Husbands and fathers have authority in the home; they can make decisions for wives and daughters and induce them to behave properly to preserve the family’s honor. But Swahili women also exercise considerable power in the daily life of the family. The average number of children in each family has declined from as many as 14 children early in the twentieth century to 3 or 4 children by the late 1990s.

Swahili Education

Through Islam, the ability to read and write came to the East African coast much earlier than most other parts of the continent. Knowing how to read the Koran (Islam’s holy book) is important. Some people are literate in Arabic as well as Kiswahili. Those who have been to school are literate in English as well.

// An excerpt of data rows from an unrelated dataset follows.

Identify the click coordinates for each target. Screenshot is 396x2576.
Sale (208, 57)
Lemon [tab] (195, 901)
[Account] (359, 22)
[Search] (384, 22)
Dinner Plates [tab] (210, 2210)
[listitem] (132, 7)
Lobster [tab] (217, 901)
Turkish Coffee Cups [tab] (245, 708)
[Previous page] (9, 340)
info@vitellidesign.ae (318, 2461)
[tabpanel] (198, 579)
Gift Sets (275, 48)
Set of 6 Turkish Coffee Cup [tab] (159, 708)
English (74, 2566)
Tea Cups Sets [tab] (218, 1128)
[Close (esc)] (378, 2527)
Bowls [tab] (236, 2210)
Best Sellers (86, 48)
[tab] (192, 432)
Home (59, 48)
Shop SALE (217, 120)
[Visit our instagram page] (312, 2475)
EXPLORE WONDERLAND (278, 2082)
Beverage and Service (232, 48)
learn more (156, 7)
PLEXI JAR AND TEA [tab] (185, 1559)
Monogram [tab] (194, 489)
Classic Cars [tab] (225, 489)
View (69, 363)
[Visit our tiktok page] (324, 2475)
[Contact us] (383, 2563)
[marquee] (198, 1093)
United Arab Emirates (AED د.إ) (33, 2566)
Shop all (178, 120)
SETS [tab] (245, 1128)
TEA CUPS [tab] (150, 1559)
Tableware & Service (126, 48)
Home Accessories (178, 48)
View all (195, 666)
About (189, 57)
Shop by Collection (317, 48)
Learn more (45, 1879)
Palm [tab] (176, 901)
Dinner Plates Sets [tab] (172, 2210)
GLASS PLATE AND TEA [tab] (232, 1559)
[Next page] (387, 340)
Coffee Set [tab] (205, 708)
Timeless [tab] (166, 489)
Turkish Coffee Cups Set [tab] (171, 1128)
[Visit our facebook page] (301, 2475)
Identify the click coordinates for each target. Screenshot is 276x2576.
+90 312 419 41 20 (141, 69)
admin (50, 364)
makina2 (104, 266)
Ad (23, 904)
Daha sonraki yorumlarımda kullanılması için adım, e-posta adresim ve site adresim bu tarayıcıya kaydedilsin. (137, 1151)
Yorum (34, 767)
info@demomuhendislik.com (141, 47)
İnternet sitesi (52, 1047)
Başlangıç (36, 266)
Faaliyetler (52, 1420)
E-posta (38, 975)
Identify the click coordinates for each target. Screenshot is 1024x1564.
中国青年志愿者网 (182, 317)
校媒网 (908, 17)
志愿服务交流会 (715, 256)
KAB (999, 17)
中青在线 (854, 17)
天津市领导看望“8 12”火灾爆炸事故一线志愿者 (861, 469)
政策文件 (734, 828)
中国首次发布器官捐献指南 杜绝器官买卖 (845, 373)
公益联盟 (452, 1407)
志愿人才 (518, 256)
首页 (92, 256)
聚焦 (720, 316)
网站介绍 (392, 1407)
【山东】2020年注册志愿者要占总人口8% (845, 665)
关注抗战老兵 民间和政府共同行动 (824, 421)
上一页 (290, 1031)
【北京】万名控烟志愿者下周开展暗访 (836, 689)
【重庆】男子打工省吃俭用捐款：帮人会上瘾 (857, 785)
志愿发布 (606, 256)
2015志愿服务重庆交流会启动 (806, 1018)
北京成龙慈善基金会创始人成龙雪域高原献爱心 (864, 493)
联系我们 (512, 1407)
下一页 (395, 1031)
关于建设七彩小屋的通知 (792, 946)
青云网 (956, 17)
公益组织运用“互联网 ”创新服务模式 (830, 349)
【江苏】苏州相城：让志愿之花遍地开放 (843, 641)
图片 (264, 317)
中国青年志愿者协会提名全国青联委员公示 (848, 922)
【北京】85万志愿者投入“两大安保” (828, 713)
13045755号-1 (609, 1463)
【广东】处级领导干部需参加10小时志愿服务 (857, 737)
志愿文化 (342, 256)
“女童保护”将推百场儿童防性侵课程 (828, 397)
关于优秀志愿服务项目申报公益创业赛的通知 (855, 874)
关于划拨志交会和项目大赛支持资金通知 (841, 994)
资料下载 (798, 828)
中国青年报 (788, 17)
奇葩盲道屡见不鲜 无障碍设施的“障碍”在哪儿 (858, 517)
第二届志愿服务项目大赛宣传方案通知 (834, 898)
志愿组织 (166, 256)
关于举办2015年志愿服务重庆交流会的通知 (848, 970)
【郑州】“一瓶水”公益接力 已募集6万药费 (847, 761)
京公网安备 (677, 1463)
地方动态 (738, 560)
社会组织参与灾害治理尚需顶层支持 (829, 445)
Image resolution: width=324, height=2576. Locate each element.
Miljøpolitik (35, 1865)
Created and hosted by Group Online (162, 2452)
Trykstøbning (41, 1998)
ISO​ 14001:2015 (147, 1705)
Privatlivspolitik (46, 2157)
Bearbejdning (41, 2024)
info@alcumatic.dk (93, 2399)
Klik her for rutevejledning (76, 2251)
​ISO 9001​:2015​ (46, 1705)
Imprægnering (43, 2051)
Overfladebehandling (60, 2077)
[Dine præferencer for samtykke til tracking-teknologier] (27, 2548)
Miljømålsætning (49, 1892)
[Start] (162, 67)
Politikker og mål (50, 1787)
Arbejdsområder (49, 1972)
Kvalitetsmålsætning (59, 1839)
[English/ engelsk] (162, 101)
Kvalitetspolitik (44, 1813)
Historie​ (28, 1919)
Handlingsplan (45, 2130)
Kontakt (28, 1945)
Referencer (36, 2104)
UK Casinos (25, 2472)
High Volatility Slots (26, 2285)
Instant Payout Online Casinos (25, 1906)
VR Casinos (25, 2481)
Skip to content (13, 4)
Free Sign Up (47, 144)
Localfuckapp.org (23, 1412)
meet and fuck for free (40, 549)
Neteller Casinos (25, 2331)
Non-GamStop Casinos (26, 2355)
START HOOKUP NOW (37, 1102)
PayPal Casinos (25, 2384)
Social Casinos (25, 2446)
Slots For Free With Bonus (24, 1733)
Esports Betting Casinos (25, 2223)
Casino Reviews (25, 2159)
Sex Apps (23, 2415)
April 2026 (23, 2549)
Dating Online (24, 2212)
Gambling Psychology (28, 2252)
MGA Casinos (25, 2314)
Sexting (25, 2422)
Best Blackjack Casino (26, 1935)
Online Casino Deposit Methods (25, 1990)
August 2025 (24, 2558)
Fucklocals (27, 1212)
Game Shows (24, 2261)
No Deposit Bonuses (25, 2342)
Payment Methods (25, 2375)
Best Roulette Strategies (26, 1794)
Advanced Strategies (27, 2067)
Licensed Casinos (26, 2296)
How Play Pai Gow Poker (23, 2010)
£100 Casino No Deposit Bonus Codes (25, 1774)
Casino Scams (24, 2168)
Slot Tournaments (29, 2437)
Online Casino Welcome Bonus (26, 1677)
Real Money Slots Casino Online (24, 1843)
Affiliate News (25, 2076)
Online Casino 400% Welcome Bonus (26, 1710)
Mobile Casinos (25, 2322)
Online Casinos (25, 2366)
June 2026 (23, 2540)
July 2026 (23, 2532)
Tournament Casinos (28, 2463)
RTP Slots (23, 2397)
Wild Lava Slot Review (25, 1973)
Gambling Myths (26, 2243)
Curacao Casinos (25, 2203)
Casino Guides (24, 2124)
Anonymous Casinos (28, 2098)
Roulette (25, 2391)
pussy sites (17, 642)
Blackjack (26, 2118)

Most parents, particularly in urban areas, recognize the value of education in preparing their children for employment.

Swahili Crafts and Hobbies

Artists on the island of Zanzibar are famous for their intricately carved wooden furniture and doors. They also construct small, painted replicas of the boats called dhows used for fishing. Women use a brown-colored substance called henna to paint complex flower designs on their hands and feet as preparation for attending a wedding. The color, which stains the skin and nails, will last for several weeks.